Different strokes

Published : Mar 12, 2004 00:00 IST

Figure 1. Ho Ho Ying, "Flourishing Strokes", Pigment & Ink, 140 x 74 cm. - PICTURES: HO YUE WENG

Figure 1. Ho Ho Ying, "Flourishing Strokes", Pigment & Ink, 140 x 74 cm. - PICTURES: HO YUE WENG

A major exhibition of art in Singapore based on Chinese calligraphy highlights the ways in which language, genres and images flow freely across time and space.

HO HO YING and Teo Eng Seng employ Chinese calligraphy only to exhort us to `See It. Feel It. Love It', as the title of their recent joint art exhibition in Singapore goes. The exhibition was organised by the Modern Art Society, Singapore, between October and November 2003 at the TKS Gallery. They do not expect their viewers to be literate in Chinese. In a conversation with the reviewer during the show, Teo Eng Seng admitted that he was illiterate in Chinese calligraphy unlike Ho Ho Ying who was well versed in it.

In any event, their works transform the calligraphic strokes, at an apparent level, into representational and non-representational images, in a typical modernist vein. They deploy the predominantly gestural characteristics of calligraphy to reinforce an arbitrary attribute of their brushwork (Figure 1).

At a deeper level, however, the external characteristics of calligraphy do not merely reinforce the flatness of the picture space in the ways in which such aesthetic options were favoured during the 1950s and 1960s much beyond Europe. The works eschew, with remarkable freshness, further explorations into the known aesthetic elements of, say, surface and textures.

» **Task set**
**A.** In one to three sentences, explain why, according to the calligraphy exhibition review, the two artists use the gestural characteristics of calligraphy.
**B.** Translate this sentence from the calligraphy exhibition review into Spanish: "They do not expect their viewers to be literate in Chinese."
**C.** Give the next part of the calligraphy exhibition review, picking up after its final sentence.
The lines after this review have no connection to it.

» **Data block**

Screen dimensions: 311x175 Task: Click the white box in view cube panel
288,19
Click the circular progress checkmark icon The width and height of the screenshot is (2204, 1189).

» **Task results**
**A.** They use the predominantly gestural characteristics of calligraphy to reinforce an arbitrary attribute of their brushwork.

**B.** No esperan que sus espectadores sepan leer y escribir chino.

**C.**
In other words, Ho Ying and Eng Seng appropriate calligraphy in such a way that the resulting images become visual subtexts. The subversive act of invoking a language only to undermine its textual content is a direct witness to this. The very title "See it. Feel it. Love it." foregrounds, for instance, these distinct expectations from the viewers. In turn, the show shifts attention from the readability of the artworks to a more effective participatory role of the viewers.

An installation piece by Teo Eng Seng, "Together" in the show is directly to the point ( Figure 2). It literally appropriates the viewers as well as the gallery space as its material. The work transforms the gallery space in such a way that the viewers become an indispensable part of the work with their limbs enacting parts of the calligraphic gesture in the work. (I am grateful to Tay Kiam Hong, another acclaimed artist in Singapore, for drawing my attention to this.)

It proposes a mock serious distance that separates the viewers from a fictional horizon that is located away from them within the gallery (Figure 3). Teo Eng Seng, in a number of his two-dimensional works included in the show, constantly addresses such fictional spaces by employing layers upon layers of his chosen material. He employs hand made paper, through a process that he has named paperdyesculp, for creating multiple layers of surfaces.

Ho Ho Ying, on the other hand, merges the surface with the calligraphic characters in his compositions. The formal characteristics of the text and the image are integrated to reinforce the unique visual subtexts he proposes. His works seem to privilege sensory experiences, at the outset, by undermining analytical interpretations. However, they actually pay tribute to the alliance between image and text in such a way that neither of them is reduced to its apparent meaning.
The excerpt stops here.